A maioria dos casos, segundo o comunicado da APAH, localizam-se na região norte (43%) e Lisboa e Vale do Tejo (38%).

“Para a generalidade dos hospitais auscultados, a média de internamento inapropriado está nos 67 dias, o que corresponde a uma despesa estimada de 26,3 milhões de euros. A extrapolação deste valor para um ano dos internamentos inapropriados evidencia um impacto estimado superior a 99,7 milhões de euros para o Estado”, lê-se no comunicado.

Segundo o BIS a maioria dos internamentos sociais tem origem médica (72%) e 56% dos casos são mulheres.

“Quando às idades, 22% correspondem a pessoas entre os 18 e os 65 anos, 36% referem-se ao intervalo entre os 65 e os 80 anos e 41% dizem respeito a internamentos de utentes com mais de 80 anos, apenas 1% respeita a pessoas com idade inferior a 18 anos”, precisa o comunicado.
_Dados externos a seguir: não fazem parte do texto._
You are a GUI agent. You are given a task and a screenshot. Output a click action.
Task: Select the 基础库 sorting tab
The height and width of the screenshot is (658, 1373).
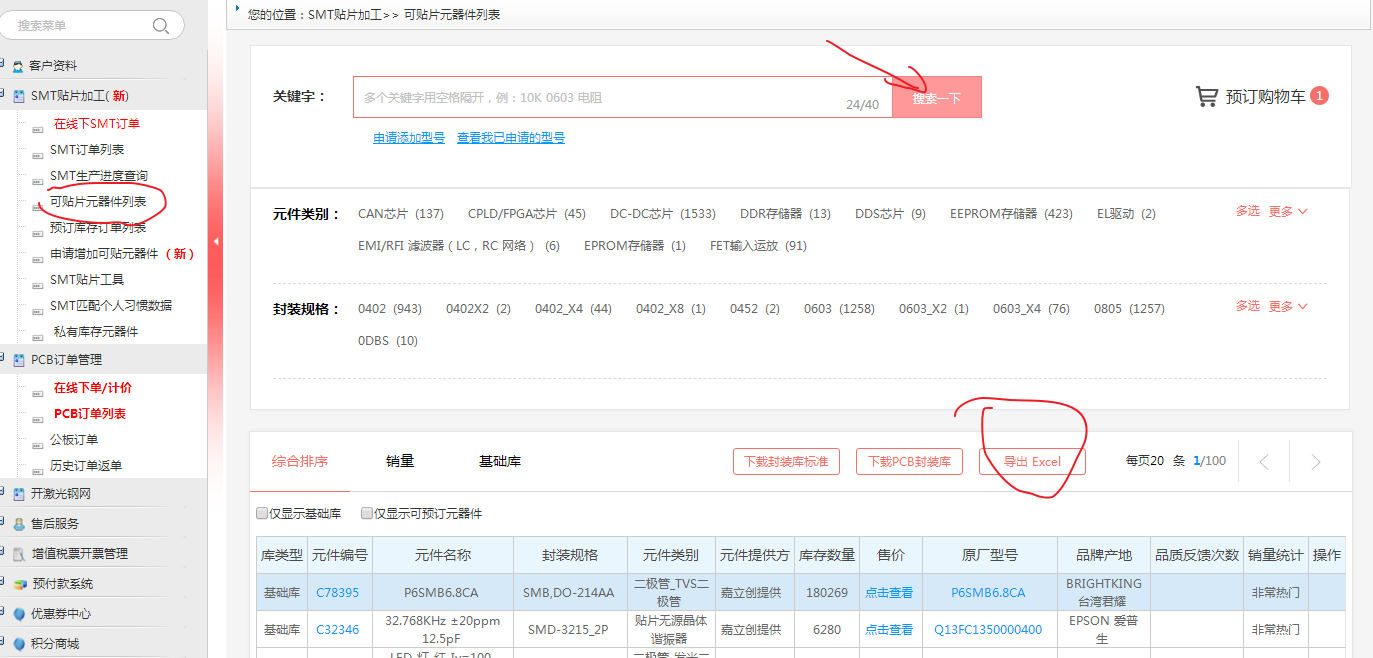[x=500, y=461]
O internamento social corresponde a um prolongamento dos internamentos hospitalares para além do período clinicamente necessário e pode conduzir a “complicações evitáveis para o doente”, como o aumento do risco de infeções, malnutrição, depressão, entre outros, para além de representar um problema nos tempos de espera para outros internamentos, como os decorrentes de cirurgias, o congestionamento das urgências.

“O prolongamento dos internamentos é um problema muito complexo. Ao longo do tempo, a incapacidade das famílias e falta de respostas na comunidade têm sido apontadas como as principais razões para a inadequação do período de internamento. Geralmente, estes internamentos são caracterizados coloquialmente como sociais”, refere o documento da APAH.

A APAH, que diz representar 650 associados com funções de administração e gestão na área da saúde em Portugal, organiza hoje um congresso em Viseu, no qual apresenta os resultados finais do 2.º BIS.

Depois de o 1.º BIS, em outubro de 2017, a APAH diz ter como objetivo “a monitorização periódica deste fenómeno, de forma a dar relevo à problemática e a fomentar o desenvolvimento de ações conjuntas para minimizar o seu impacto”.